On the other hand, you can also treat the disease yourself with immunosuppressive drugs such as cyclosporine, prednisone, megestrol acetate or other options that are on the market. Drug treatment should be prescribed by your veterinarian and duly scheduled. Never medicate your cat by yourself without consulting a vet under any circumstances.
Treating gingivitis in felines means you should include monitoring and control to observe all associated side effects for your cat such as hair growth and weight gain among other factors. Also, it is very important to maintain complete oral hygiene. This should be constant for the health of your cat. The use of gels, toothpaste, sprays and even specific pet mouthwashes is recommended to prevent the formation of plaque and tartar. This also helps control related infections.
In many cases, it is necessary to perform a proper cleaning to extract the most eroded sub-gingival tooth. It is very effective to perform a gingivectomy to extract and remove any injured or problematic tissue. When cats do not respond well to this treatment often all the teeth in the cheeks are extracted to improve overall oral health. However, this is an operation that has certain risks and can lead to mouth ulcers, stomatitis and endocarditis among other associated problems.
With regards to treating gingivitis, to have any success you have to clean your cat's teeth daily. With proper and frequent dental hygiene, you will lessen the excess or even the appearance of dental plaque and thus avoid or reduce the corrosive effect of tartar on the cat's teeth.
Another precaution that must be taken into account is that the periodontal disease may be a result of the cat's diet. If you're only feeding your cat soft food, consider changing its diet to dry food. This type of food has a prophylactic effect on your pet's teeth.

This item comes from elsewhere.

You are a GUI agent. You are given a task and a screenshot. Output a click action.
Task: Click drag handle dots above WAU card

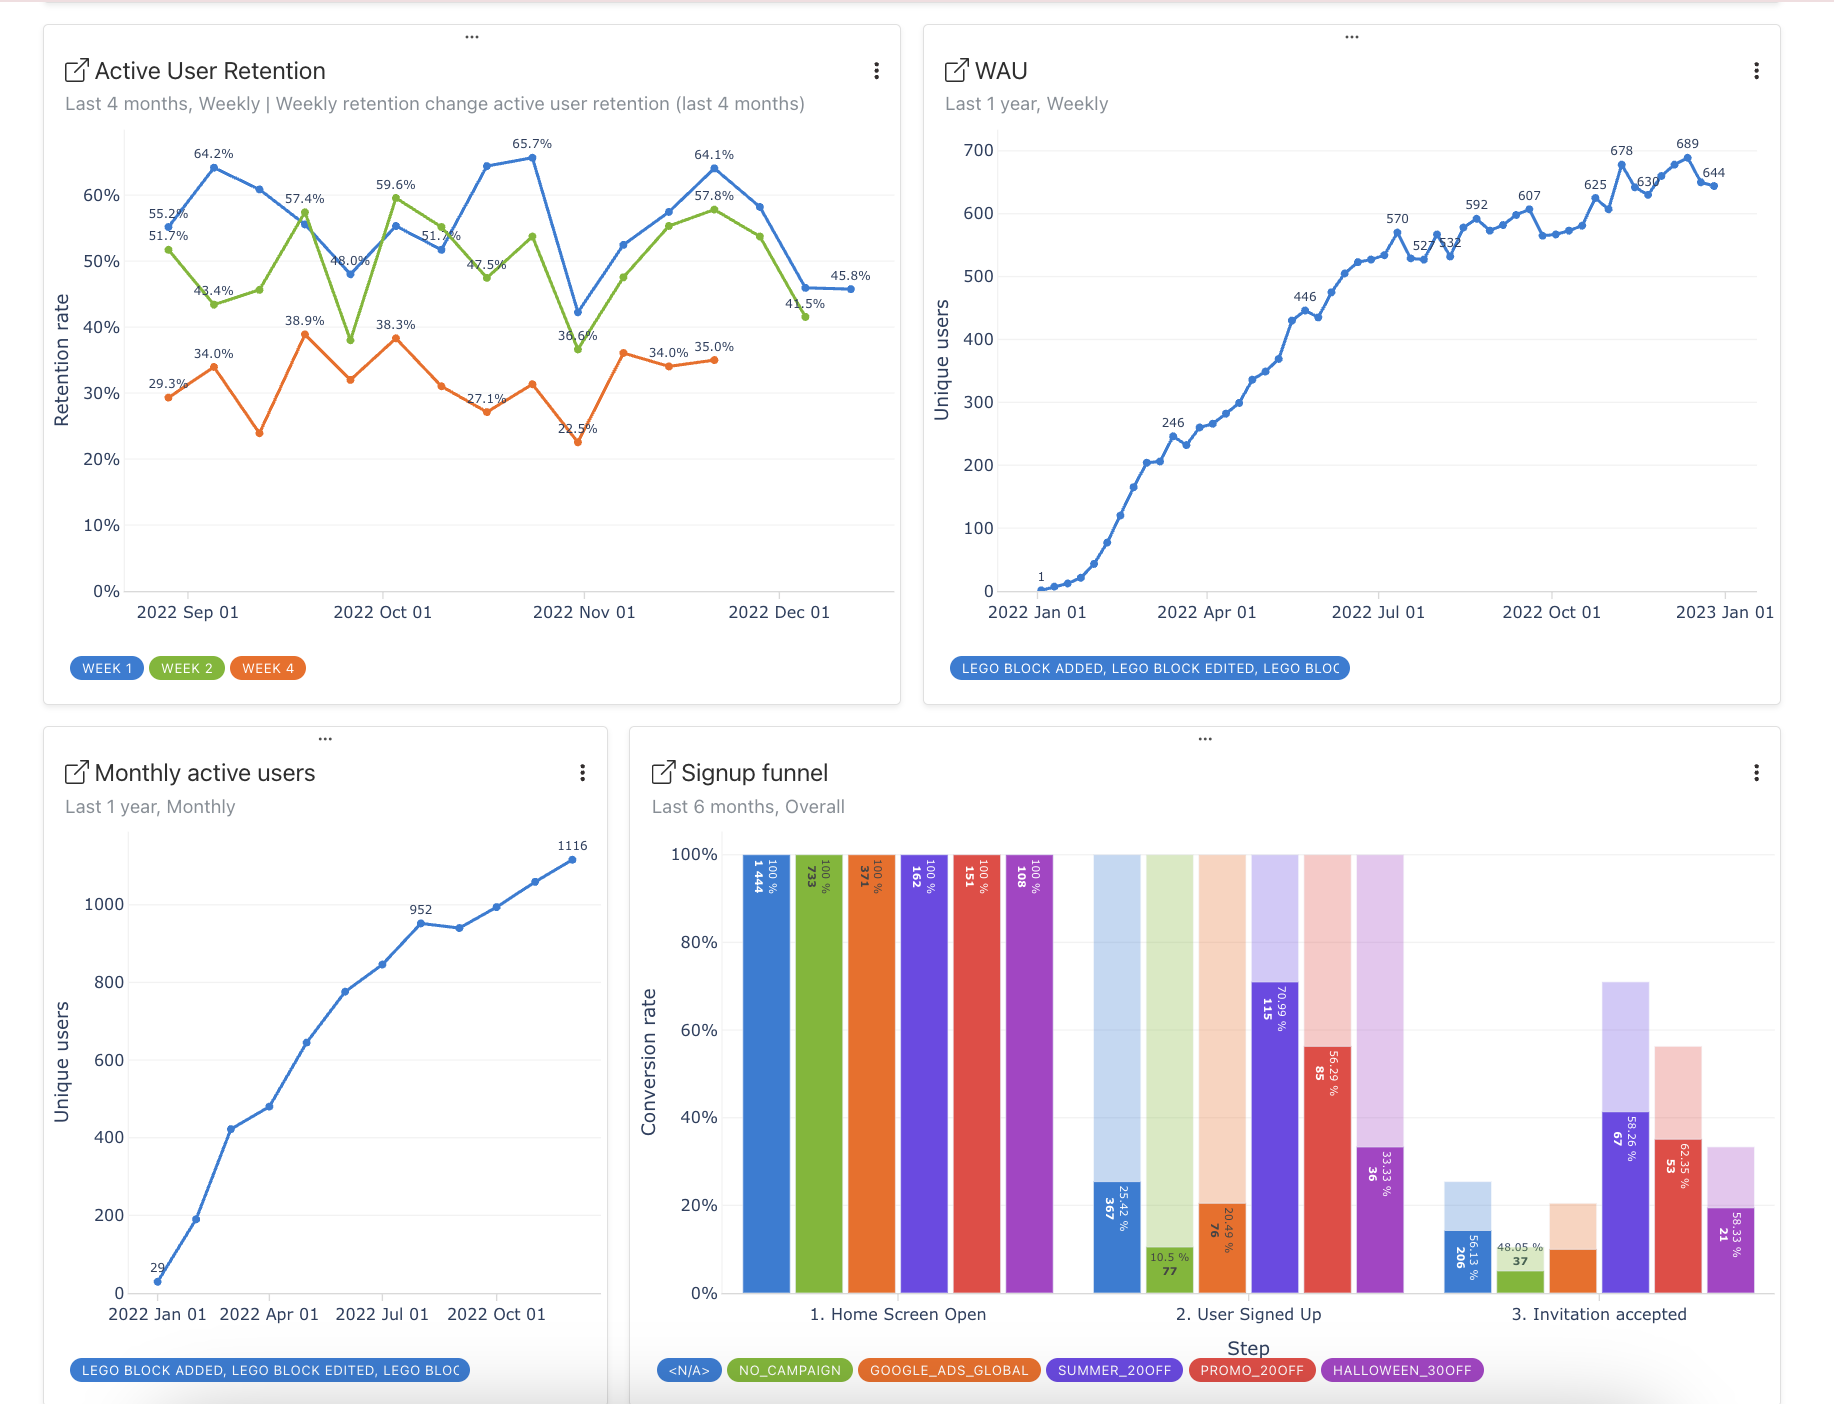[1352, 37]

It is also recommended that from an early age you accustom your cat to try carrot or apple pieces as rewards. These foods will do a similar function as brushing, and they will reduce plaque accumulation on your cat's teeth. If your cat still does not like it or does not feel right eating these items, there are special snacks on the market designed for the oral hygiene of your feline pet.
Gingivitis is a chronic disease but reversible if the treatment followed is appropriate. Removing plaque from your cat's teeth will reduce the inflammation and the gums will heal. With a system based on surgical removal of plaque, daily oral hygiene and the use of medications as prescribed by your veterinarian, you will get your feline back to normal in no time.